═══ Entries provided ═══

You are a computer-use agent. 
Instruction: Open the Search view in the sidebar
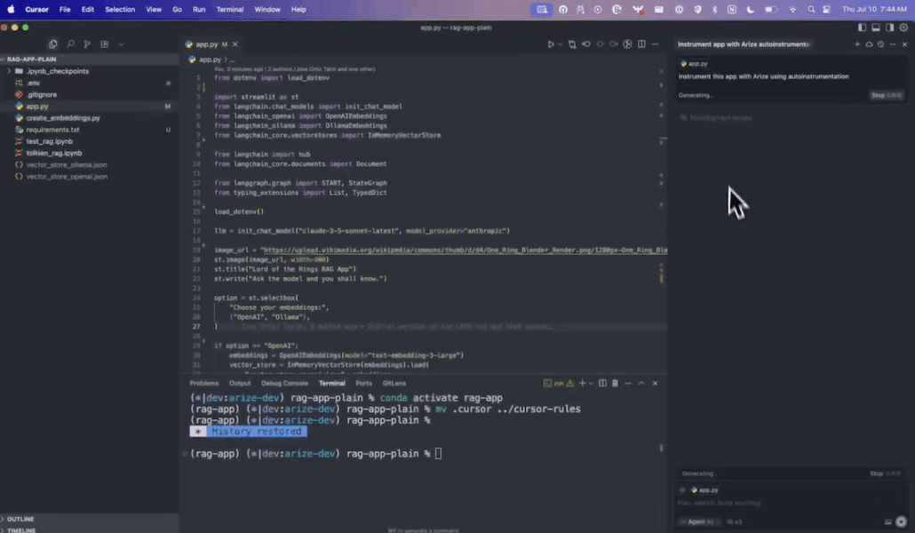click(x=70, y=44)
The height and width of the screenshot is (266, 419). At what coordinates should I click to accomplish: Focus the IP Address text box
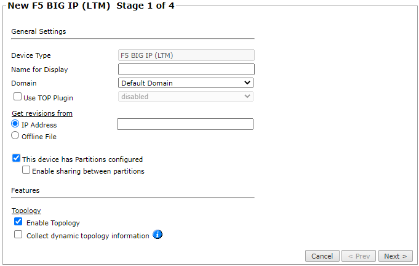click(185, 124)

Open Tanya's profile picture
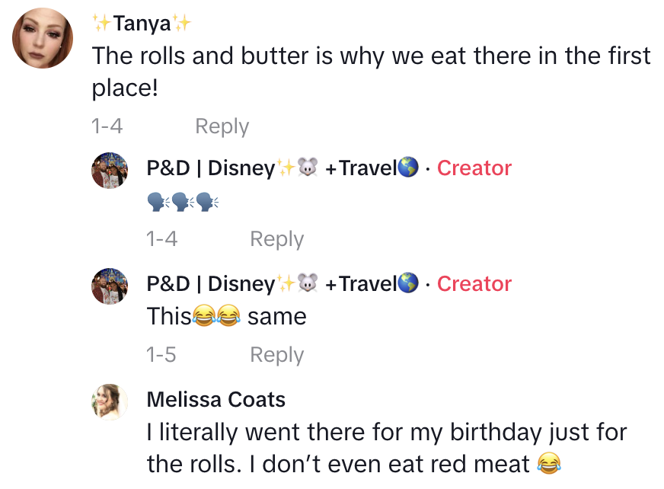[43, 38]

═══
═══ Entries provided ═══

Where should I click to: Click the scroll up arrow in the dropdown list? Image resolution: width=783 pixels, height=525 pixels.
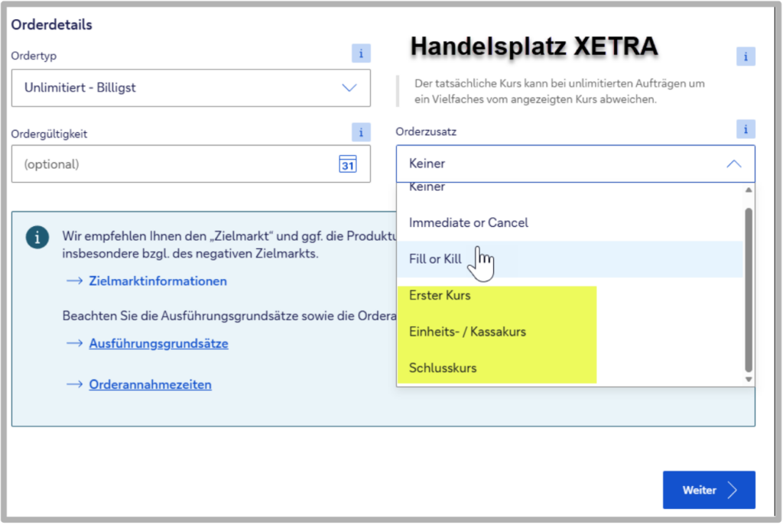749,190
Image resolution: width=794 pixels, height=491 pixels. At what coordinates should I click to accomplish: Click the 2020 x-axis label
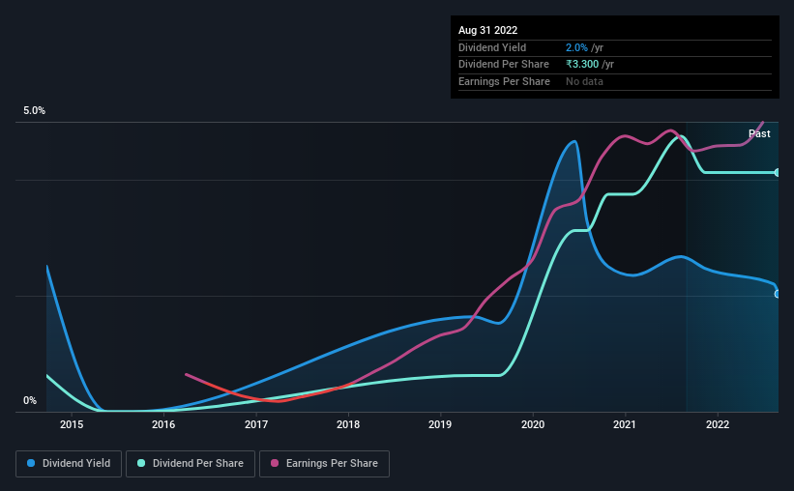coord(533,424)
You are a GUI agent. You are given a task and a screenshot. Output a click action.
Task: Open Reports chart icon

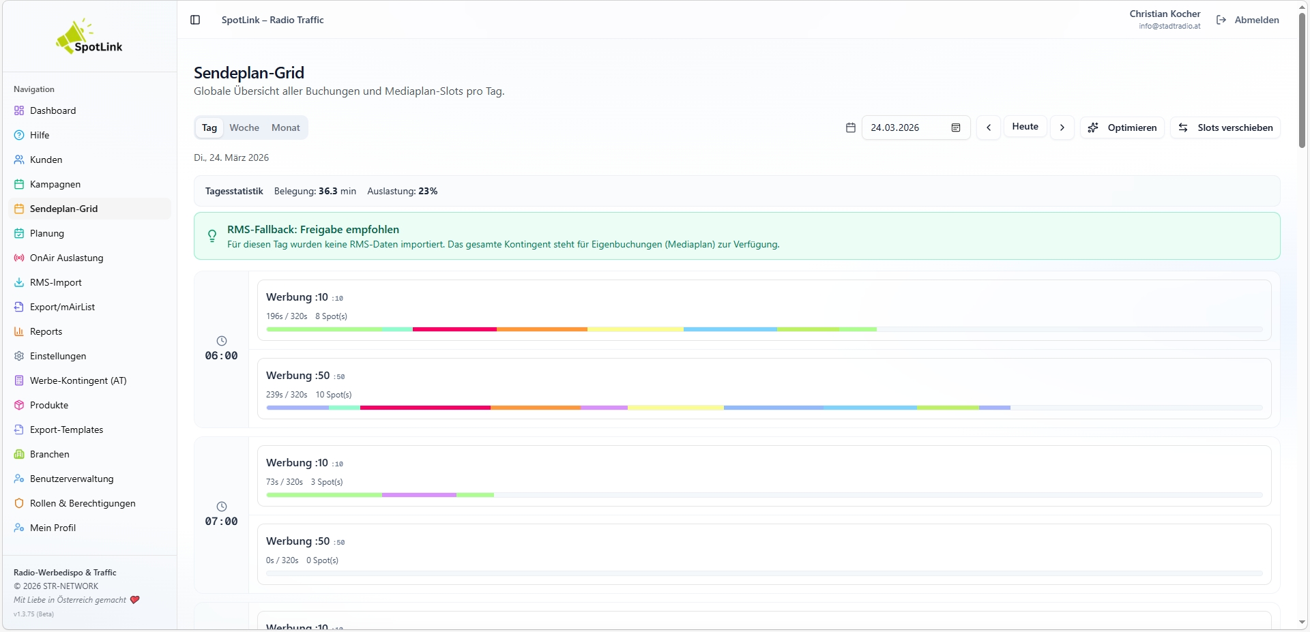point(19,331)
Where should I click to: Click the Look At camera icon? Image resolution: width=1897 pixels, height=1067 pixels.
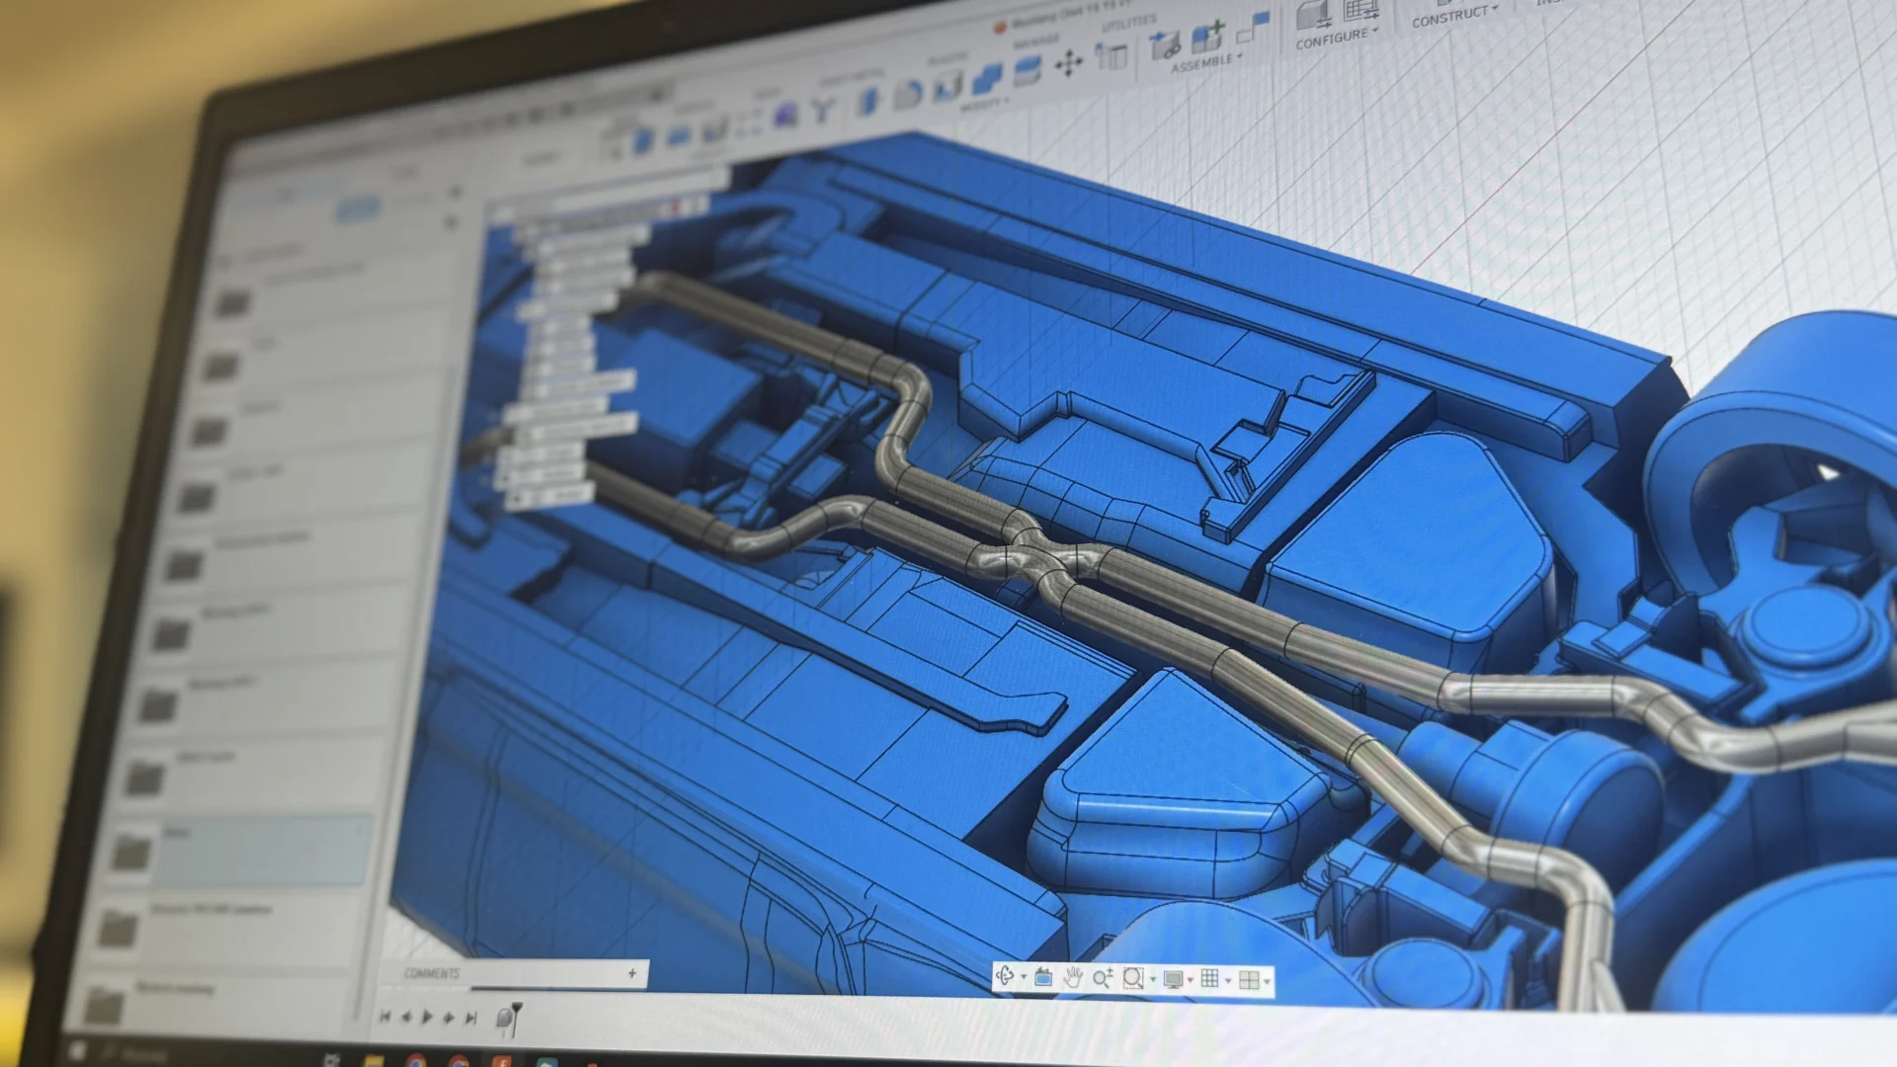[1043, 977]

═══

▶ [What the exercise asks]:
Copy out the rows from the line with "Where should I click to: Click the scroll" to the line with "[1043, 977]", both included, scaling the click coordinates in each answer by 2.1 and rounding them to whole numbers, with halves going up. Keep the requests and every number in them unchanged, and leave out the pictures.

▶ [Response below]:
Where should I click to: Click the scroll up arrow in the dropdown list? Image resolution: width=783 pixels, height=525 pixels.
1573,399
Image resolution: width=794 pixels, height=491 pixels. At what coordinates should I click to accomplish: Click the 2020 x-axis label
coord(1119,890)
You are a GUI agent. You are given a task and a screenshot. Output a click action.
Task: Open Reports chart icon

point(40,695)
Where should I click to: Click the Look At camera icon? Image resolution: width=1897 pixels, height=1067 pixels.
[2190, 2052]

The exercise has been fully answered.